A lot of configuration files referenced throughout this post will be omitted for the sake of brevity, however all of them can be found in my github repository.
Legacy network overview
The network I’m using for demonstration is a cut-down version of a typical enterprise network. At this point of time it consists of a branch office network and a central DC network interconnected via redundant WAN links. The branch office consists of a main computer room hosting all core network devices and interconnecting with access switches on each of the office floors. Data Centre consists of a comms rack hosting all networking devices and a compute rack with TOR switch connected back to the core.
Ansible environment setup
As per the Ansible’s best practices all configuration tasks are split into separate roles
. Variables will be assigned to groups and we’ll use host-specific variables to override them if necessary. A special directory ./files
will store all Ansible-generated configuration files.

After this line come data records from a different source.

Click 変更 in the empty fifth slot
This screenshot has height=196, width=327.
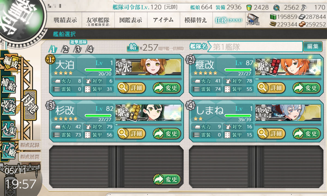(x=167, y=179)
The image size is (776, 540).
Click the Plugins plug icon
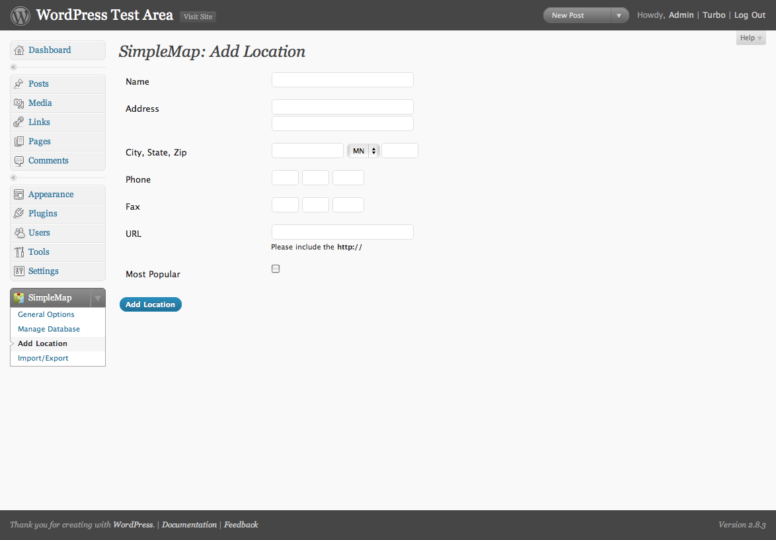tap(19, 214)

drwxr-xr-x 2 root root 4096 Jul 12 20:54 host_vars
drwxrwxrwx 2 root root 4096 Jul 12 16:32 files
drwxr-xr-x 7 root root 4096 Jul 12 20:56 group_vars
drwxr-xr-x 7 root root 4096 Jul 12 15:18 roles
-rw-r--r-- 1 root root 120 Jul 12 19:57 ansible.cfg
-rw-r--r-- 1 root root 549 Jul 12 15:20 hosts
-rw-r--r-- 1 root root 104 Jul 12 15:20 init.yml
-rw-r--r-- 1 root root 240 Jul 12 15:20 site.yml
All network devices will be defined within two sets of groups - geographical and functional. This dual-homing of devices in multiple groups will give us greater flexibility when it comes to variable assignment and device configuration.
[acme:children]
DC
branch-1
[DC]
DC-CORE ansible_ssh_host=10.0.1.1
DC-WAN-1 ansible_ssh_host=10.0.1.2
DC-WAN-2 ansible_ssh_host=10.0.1.3
DC-TOR ansible_ssh_host=10.0.1.130
[branch-1]
BR-1-CORE ansible_ssh_host=10.0.2.1
BR-1-WAN-1 ansible_ssh_host=10.0.2.2
BR-1-WAN-2 ansible_ssh_host=10.0.2.3
BR-1-AS01 ansible_ssh_host=10.0.2.130
BR-1-AS02 ansible_ssh_host=10.0.2.131
BR-1-AS03 ansible_ssh_host=10.0.2.132
[routers]
DC-CORE
DC-WAN-1
DC-WAN-2
BR-1-CORE
BR-1-WAN-1
BR-1-WAN-2
[switches:children]
access_switches
core_switches
[core_switches]
DC-CORE
BR-1-CORE
[access_switches]
DC-TOR
BR-1-AS01
BR-1-AS02
BR-1-AS03
Create variables
Now we need to create variables we’ll use in our template files. To do that we’ll create another directory structure within the ./group_vars
directory
drwxr-xr-x 2 root root 4096 Jul 13 04:41 access_switches
-rw-r--r-- 1 root root 118 Jul 12 15:21 all
drwxr-xr-x 2 root root 4096 Jul 12 20:55 branch-1
drwxr-xr-x 2 root root 4096 Jul 12 20:56 branch-2
drwxr-xr-x 2 root root 4096 Jul 12 20:54 DC
-rw-r--r-- 1 root root 120 Jul 12 15:21 passwords
drwxr-xr-x 2 root root 4096 Jul 12 15:20 routers
drwxr-xr-x 2 root root 4096 Jul 13 04:41 switches
The two files - all
and passwords
will contain variables relevant to network as a whole and confidential information respectively. Each of the directories within ./group_vars
corresponds to a particular inventory group. Within those directories there are files containing group-specific variables, like ./group_vars/routers/common
below:
management_interface: Loopback0
external_interface_bw:
DC-WAN-1:
Ethernet0/1: 10000
DC-WAN-2:
Ethernet0/1: 5000
BR-1-WAN-1:
Ethernet0/0: 10000
BR-1-WAN-2:
Ethernet0/0: 5000
This file contains management interface for all routed devices as well as external interface bandwidth information which will be used for QoS configuration later.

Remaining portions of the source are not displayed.